Defined Severance Benefits

 

The Company maintains a defined benefit pension plan covering substantially all employees in accordance with the applicable laws and regulations in Korea. The related obligations are measured based on actuarial valuations using various assumptions, including discount rates, salary growth rates, and employee turnover.

 

These assumptions require management’s judgment and may have a significant impact on the measurement of the defined benefit obligation. As of December 31, 2025, management evaluated the key assumptions and concluded that the recorded obligation appropriately reflects the Company’s expected future payments.

 

Share Repurchase Liabilities

 

The Company accounts for dissenting shareholder appraisal rights as a liability measured at fair value.
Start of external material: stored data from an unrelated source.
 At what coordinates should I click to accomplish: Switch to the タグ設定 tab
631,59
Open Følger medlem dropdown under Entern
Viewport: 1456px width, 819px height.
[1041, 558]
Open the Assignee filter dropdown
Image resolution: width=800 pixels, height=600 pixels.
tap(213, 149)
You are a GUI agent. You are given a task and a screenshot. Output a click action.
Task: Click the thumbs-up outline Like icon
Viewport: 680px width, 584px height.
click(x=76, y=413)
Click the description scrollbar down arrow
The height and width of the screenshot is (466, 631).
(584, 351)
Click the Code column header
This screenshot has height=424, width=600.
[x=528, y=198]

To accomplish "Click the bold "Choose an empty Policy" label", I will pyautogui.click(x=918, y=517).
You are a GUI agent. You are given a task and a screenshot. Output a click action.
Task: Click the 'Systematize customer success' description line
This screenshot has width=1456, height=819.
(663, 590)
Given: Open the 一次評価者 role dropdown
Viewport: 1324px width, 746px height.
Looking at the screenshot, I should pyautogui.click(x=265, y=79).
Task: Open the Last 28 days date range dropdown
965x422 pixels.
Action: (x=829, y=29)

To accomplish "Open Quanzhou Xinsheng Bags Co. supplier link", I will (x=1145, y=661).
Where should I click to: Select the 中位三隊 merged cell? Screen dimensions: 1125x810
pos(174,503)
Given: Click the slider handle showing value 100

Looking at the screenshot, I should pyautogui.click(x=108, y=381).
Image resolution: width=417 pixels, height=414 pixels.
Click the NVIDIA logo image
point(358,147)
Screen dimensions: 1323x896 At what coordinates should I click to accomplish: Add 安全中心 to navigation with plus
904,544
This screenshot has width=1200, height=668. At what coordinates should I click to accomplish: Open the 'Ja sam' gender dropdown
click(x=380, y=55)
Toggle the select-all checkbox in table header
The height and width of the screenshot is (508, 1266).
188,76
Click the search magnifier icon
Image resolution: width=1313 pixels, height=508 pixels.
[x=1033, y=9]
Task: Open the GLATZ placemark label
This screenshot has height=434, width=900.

The measurement of this liability requires significant judgment, including the estimation of expected settlement amounts and the assessment of relevant contractual terms and conditions.

 

Changes in key assumptions, including expected settlement timing and statutory interest, may have a material impact on the valuation of the liability.

 

Recent Accounting Pronouncements

 

See Note 1.(20) to audited annual financial statements for the years ended December 31, 2025 and 2024 included as an exhibit to Amendment No. 2 to Form 8-K, of which this exhibit forms a part, for recently issued accounting pronouncements not yet adopted as of the dates of the statement of financial position included as an exhibit to Amendment No. 2 to Form 8-K, of which this exhibit forms a part.